There is a tendency to become defensive and even passive-aggressive with very serious allegations. Who is on the investigation team, how documents and other evidence are preserved and collected, how interviews are conducted, and how upward reporting occurs are very important and will determine how conclusions are viewed by regulators and other stakeholders. Self-reporting and ready co-operation to cure the complaint can be viewed favorably by regulators and the public. The best example of proper crisis management is Maple Leaf Foods when its CEO Michael McCain publicly apologized and promised to make it right. See the video here. Lawyers have a tendency to hone in on process and not see the bigger public relations picture and opportunity.
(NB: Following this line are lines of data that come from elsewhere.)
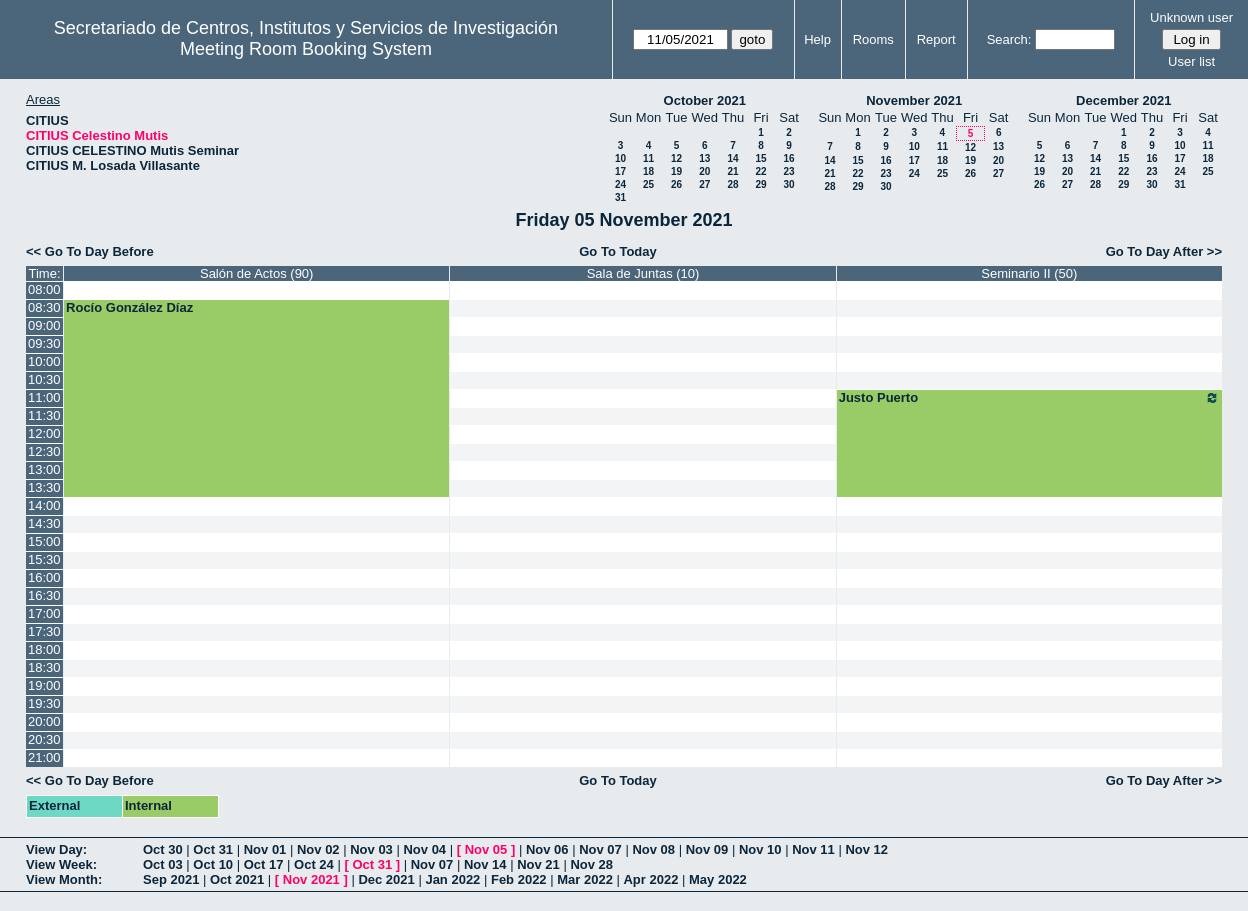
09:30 (44, 343)
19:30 (44, 703)
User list (1191, 61)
In the age of social media, simply an employee with a cell phone may publicly trigger an investigation. The consequences of not being ready, conducing a flawed process, or being defensive, can be more damaging to the company’s reputation than the original allegation. (Just ask Mitt Romney, who may have lost the election as a result of ill-advised off-the-cuff recorded remarks.) A company’s actions are now one step away from going viral. The scrutiny and risks have never been greater.

Employees, the media, customers and others need to have confidence that an issue when it surfaces is being investigated independently and appropriately. Good boards are insisting on advance planning and investigation protocols, and warning employees that all actions are public. Maybe Mitt Romney’s team should have done the same.